Trovare il nome per il nostro B&B non è stata un’impresa facile.

L’intento era quello di dedicarlo ai miei genitori grazie ai quali è stato possibile realizzare questo sogno…poi una sera prima di addormentarmi ho chiesto consiglio al cielo e dal cielo la mattina seguente mi è arrivato questo nome…

Il Pino, così chiamavano il mio papino, Giuseppe Vanini, montanaro nato e cresciuto tra le montagne del Devero, un uomo di poche parole, ma di tanti fatti. Sono stati i suoi immensi sacrifici a permetterci di condurre una vita agiata, lui che era cresciuto nella povertà si è dedicato anima e corpo al lavoro e ora grazie a lui abbiamo la possibilità di trasformare la nostra casetta in un B&B per accogliere tutti i turisti che amano le montagne, che desiderano vivere a contatto con la nautra in mezzo alla quiete nella semplicità più assoluta. E assieme al mio papà voglio ricordare mamma Pia sempre allegra e sorridente, sempre pronta a lavorare e fare fatica, ad aiutare il papi e tutti noi.

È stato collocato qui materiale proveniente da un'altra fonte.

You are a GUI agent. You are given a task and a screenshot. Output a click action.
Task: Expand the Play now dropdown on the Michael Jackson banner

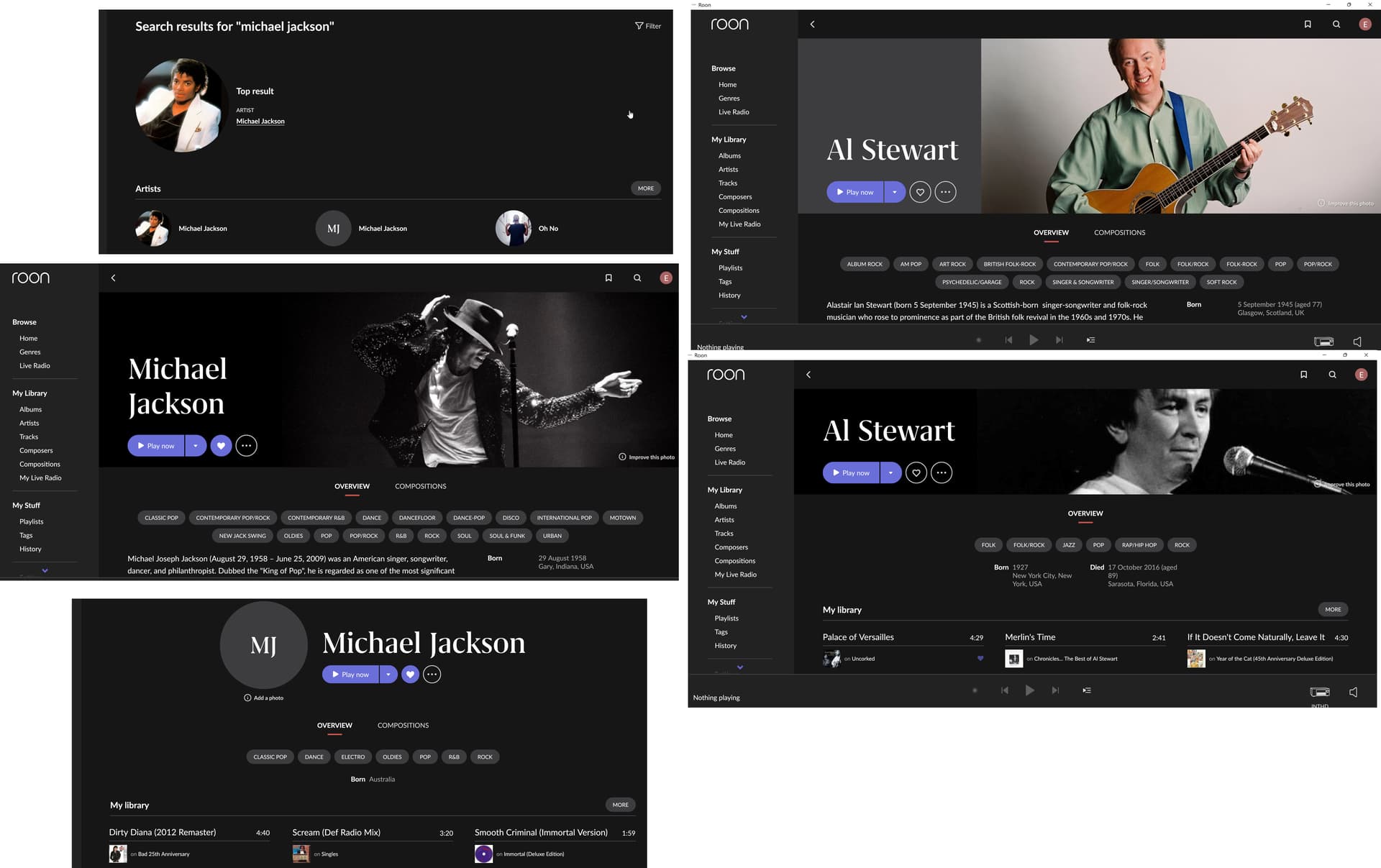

Me la voglio ricordare mentre felice raccoglieva la legna e i mirtilli, mentre andava a pescare con il Roby o quando assieme all’imbrunire si faceva il giro della piana…

Ecco è grazie a loro che nasce il “B&B Il PINO” e vicino alla casa pianteremo il Pino del Devero, un pino in mezzo a tanti larici.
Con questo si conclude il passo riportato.